» Listed records
::::
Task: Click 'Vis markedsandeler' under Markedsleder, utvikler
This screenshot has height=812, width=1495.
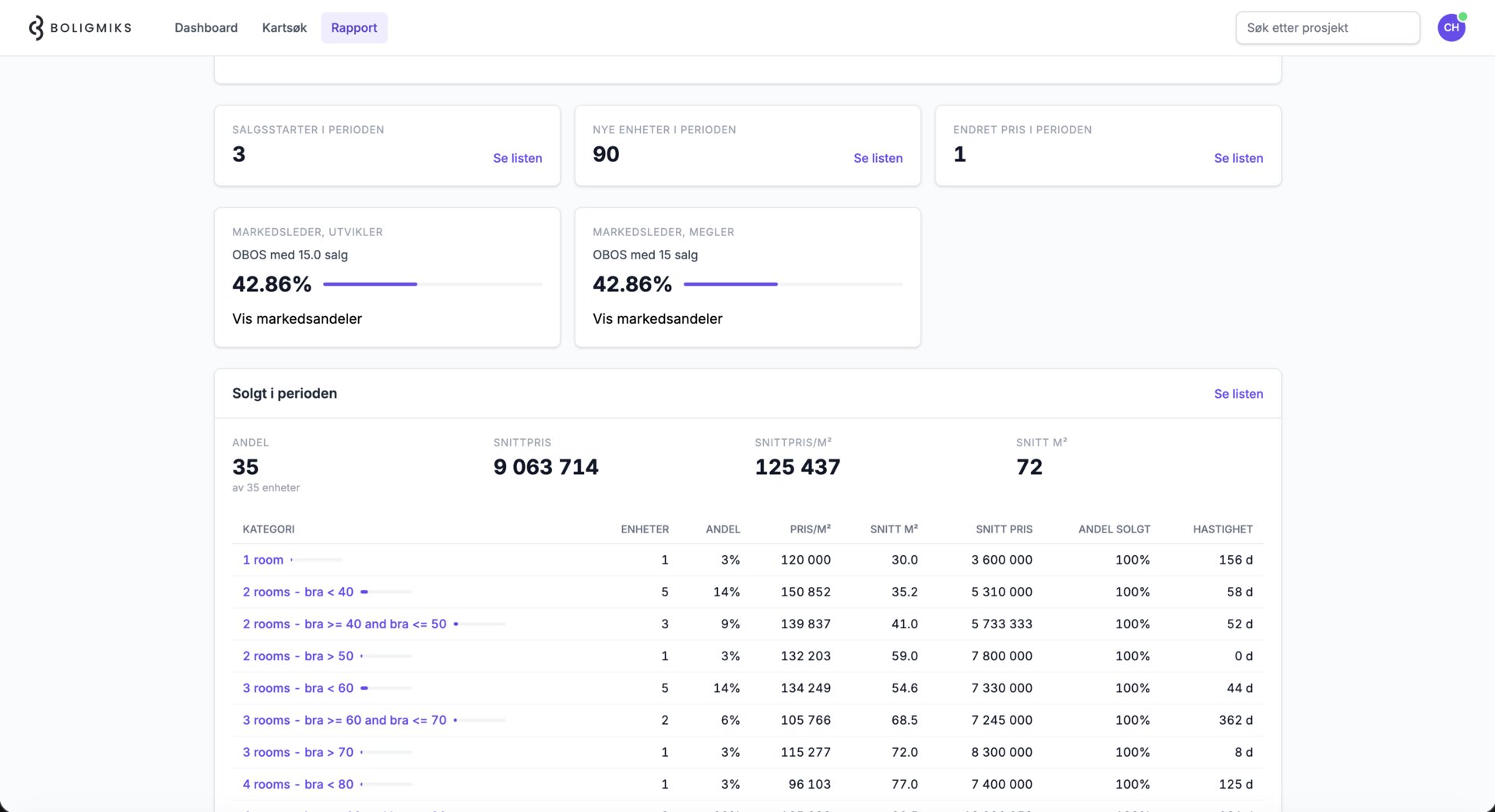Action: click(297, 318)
::::
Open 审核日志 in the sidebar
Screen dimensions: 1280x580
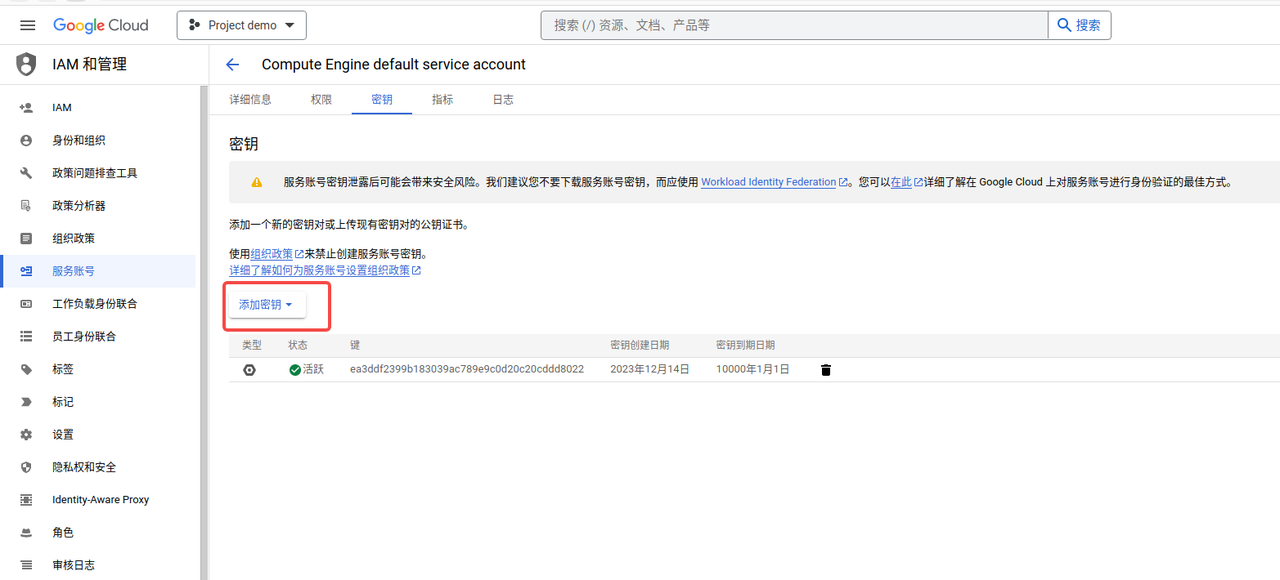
::::
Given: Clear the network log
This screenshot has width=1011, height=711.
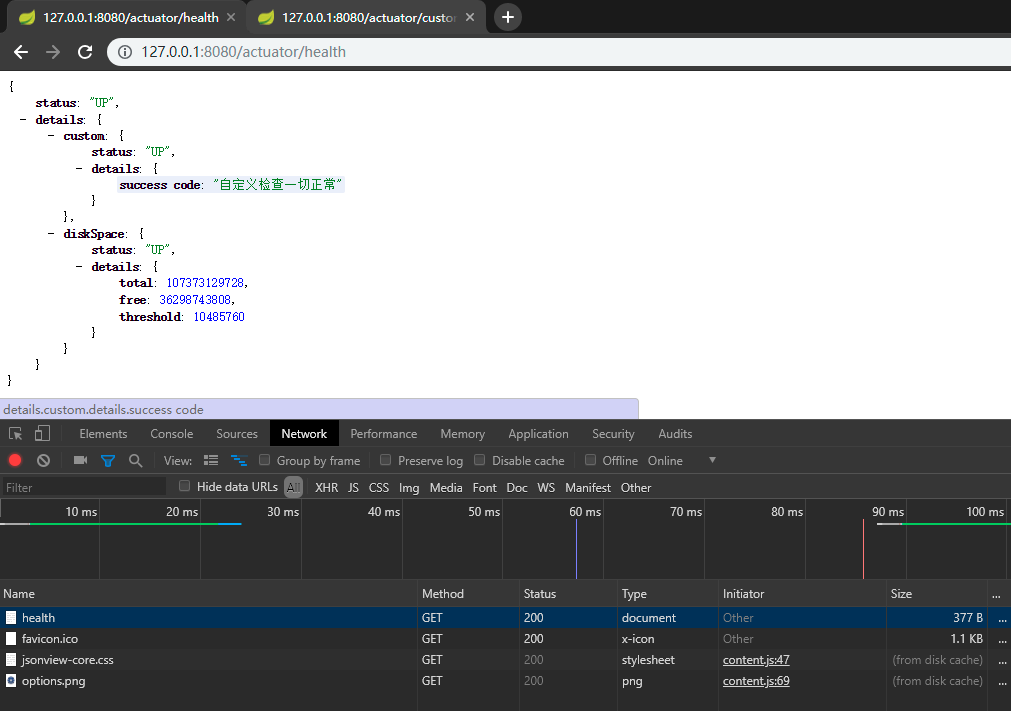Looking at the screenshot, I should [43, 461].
::::
» Aim of the task
Copy out, exactly and alone, the lines of the entries above between the ones holding "Open 审核日志 in the sidebar" and "Screen dimensions: 1280x580", inclusive.

» Written answer
Open 审核日志 in the sidebar
Screen dimensions: 1280x580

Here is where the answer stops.